Dialoghi > Cinema
La Grande Abbuffata: il personaggio-chiave è la donna?
Salar de Uyuni:
Trovata...
E' meglio aprire una discussione, ma è possibile?
E' meglio aprire una discussione,perchè se lo trancio quelli ci mettono un attimo a frignare che c'è il troll maschilista,e rimettere tutto come prima.
Vicus:
Proponiamo una modifica e vediamo che succede. Vista la trama del film, quella frase è un controsenso.
Stealth:
Non la si può cancellare quella frase?
Salar de Uyuni:
--- Citazione ---Non la si può cancellare quella frase?
--- Termina citazione ---
Credo che sia controproducente...
La rimetteranno e poi metteranno un cane da guardia a sua difesa,e ti banneranno,penso che devi aprire una discussione,ma con wikipedia non c'è molta speranza
Wikipedia NON è libera...
Stealth:
Si ragazzi, ma il film è del '73. A quei tempi queste sortite ideologiche erano di moda molto più di adesso.
Tra l'altro ho letto che la critica lo stroncò:
Critica
Il film venne stroncato dalla maggioranza dei critici, platealmente fischiato al Festival di Cannes e pesantemente tagliato dalla censura.[4] Fu inoltre criticata l'abbondante presenza di scene di sesso, oltre che di alcune scene da molti definite volgari, come quelle in cui si manifesta il meteorismo di Michel o quella in cui esplode il WC di uno dei bagni della casa inondando di feci la stanza. Ciò nonostante la pellicola riscosse un successo di pubblico immediato ed enorme.[4] Per la sgradevolezza e la forza eversiva delle tematiche trattate, Cahiers du cinéma inserì il film in una sorta di ideale "trilogia della degradazione" insieme a Ultimo tango a Parigi (1972) e a La maman et la putain (1973).

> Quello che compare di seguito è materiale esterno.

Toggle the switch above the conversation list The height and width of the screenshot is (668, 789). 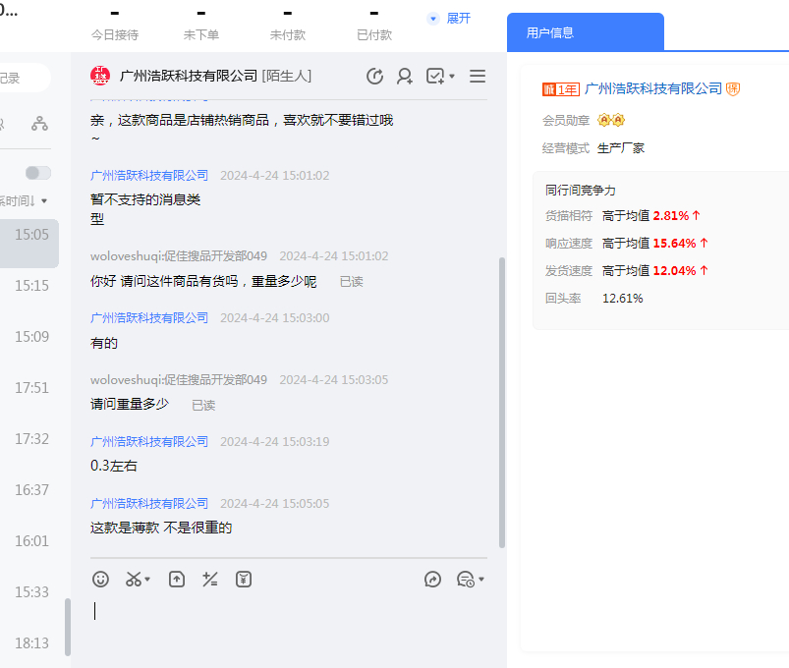click(38, 173)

A seconda delle opinioni il film venne definito di volta in volta: «il film più ideologico di Ferreri» (Adelio Ferrero), «un monumento all'edonismo» (Luis Buñuel), «specchio delle verità come eccesso» (Maurizio Grande). Pier Paolo Pasolini dedicò all'opera un'ampia recensione apparsa sulla rivista Cinema Nuovo, nella quale definì il film: «corpi colti in una sintesi di gesti abitudinari e quotidiani che nel momento in cui li caratterizzano li tolgono per sempre alla nostra comprensione, fissandoli nella ontologicità allucinatoria dell'esistenza corporea».

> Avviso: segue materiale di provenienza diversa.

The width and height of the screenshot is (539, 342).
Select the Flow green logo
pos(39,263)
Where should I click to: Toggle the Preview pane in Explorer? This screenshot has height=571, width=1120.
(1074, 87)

Non è un caso che il film a posteriori sia stato accostato proprio a Salò o le 120 giornate di Sodoma dello stesso Pasolini;[6] anche se in forma meno cruenta, nella pellicola di Ferreri si riscontrano influenze dell'opera di Donatien Alphonse François de Sade. Come in Pasolini, e nel romanzo sadiano prima di lui, i quattro convitati nella villa parigina incarnano delle figure tipiche metaforiche, in questo caso raffiguranti un potere e tre prodotti dell'ideologia borghese: la giustizia (Phillipe), l'arte e lo spettacolo (Michel), la cucina, il cibo (Ugo), l'amore galante e l'avventura (Marcello).[6][7] Ed è proprio questo sistema ideologico che viene pesantemente preso di mira dal regista, grottescamente schernito, nel tentativo di eliminarlo, assieme alle scorie vitali, con un vivere ridotto alle funzioni elementari: mangiare, digerire, dormire, bere, copulare, orinare, defecare.